Let's imagine a pint fine sphagnum peat moss - the stuff you by in the compressed bales by the cu ft. When it's wet, there isn't a lot of air space between the particles - not like there would be between a jar full of BBs - right? Let's incrementally start adding perlite or ground cork to the peat & visualize what happens.

Let's start with a handful of perlite - let's call it 4 oz by volume - and mix it well with the peat, so we have a pint of peat and 4 oz of perlite, so the mix is 20% perlite. How much aeration have we added? You can see in the minds eye that every particle of peat or cork is surrounded by peat, which has filled in ALL the space between perlite particles, so there is little if any gain in aeration, and the ht of the soggy layer of soil at the bottom of the pot, the perched water table (PWT), is still about the same as it was in the peat alone.

Let's add 3 more handfuls of perlite (12 more oz), so now have 16 oz of perlite and 16 oz of peat, so the mix is 50/50. See any increase in aeration yet? Is the ht of the PWT much lower? Nope - not yet. You won't see any useful increase in aeration or drainage until the ratio of coarse material to fine material reaches a threshold, at which there is no longer a volume of fine material large enough to fill all the spaces between fine material. This is why you really can't effectively amend water-retentive media by adding pine bark or perlite. The chunky material must be a very high % of the o/a mix so the fine material doesn't clog the air pores. Since the chunky material needs to be such a high % of the mix to make a significant difference, >75%, we're really not amending the fine material, we're adding a small % of fines to the coarse.

Think of a jar full of pudding and ask yourself how much perlite you need to add to make it well-aerated.

Perlite and ground cork serves primarily the function of reducing the amount of water that can be held in a PWT. It essentially takes up space that would otherwise be taken up with peat and water inside and between the peat particles within the PWT. It doesn't really make a significant difference in aeration or drainage (rates) until the ratio of perlite:peat SIGNIFICANTLY favors the % of perlite, such that there is a volume of peat in the soil insufficient to fill the space between particles of perlite or other coarse material. Like ballast (a brick at the bottom of the pot e.g., it serves as ballast within the PWT to reduce how much water (by volume) there is in the PWT.

Chunky cork in pieces of .100-125 (1/10-1/8") mixed into the soil near the bottom of the container would serve the same function as perlite, only better. It could be mixed with any water retentive soil to reduce water retention either within the PWT zone or above that zone. E.g., if you are using a soil that supports 3" of perched water, you could reduce the volume of water in the PWT by approximately 50% by filling the bottom of the container with a 50/50 mix of ground cork and whatever water-retentive mix is being used.

When using the cork, you're going to be sacrificing CEC (the soil's ability to hold nutrients, so you'll need to add something like calcined clay or DE to help with nutrient retention, or resign yourself to the fact you'll need to fertilize more frequently. .

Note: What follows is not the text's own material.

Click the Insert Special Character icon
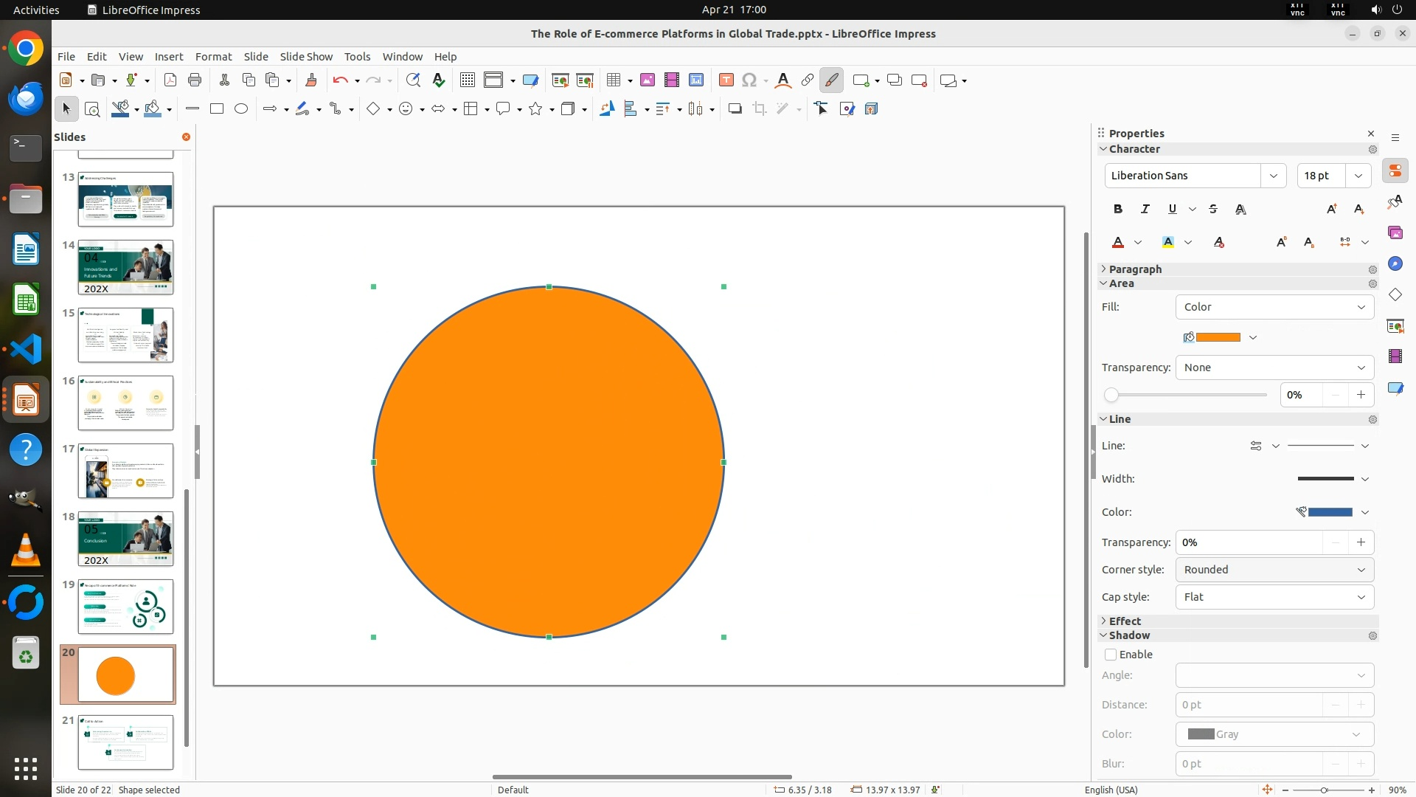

So - best when used to reduce the o/a water retention of soils that tend toward being soggy, and particularly when targeting the amount of water that can be held within the PWT.

Al


This message was edited Nov 3, 2015 6:04 PM

Thanks for the explanation, Al.

Anne Arundel,, MD(Zone 7b)

Al's pudding analogy makes so much sense, it has stuck with me since the first time I read it.
I think we should all toast our latest soil aeration lesson!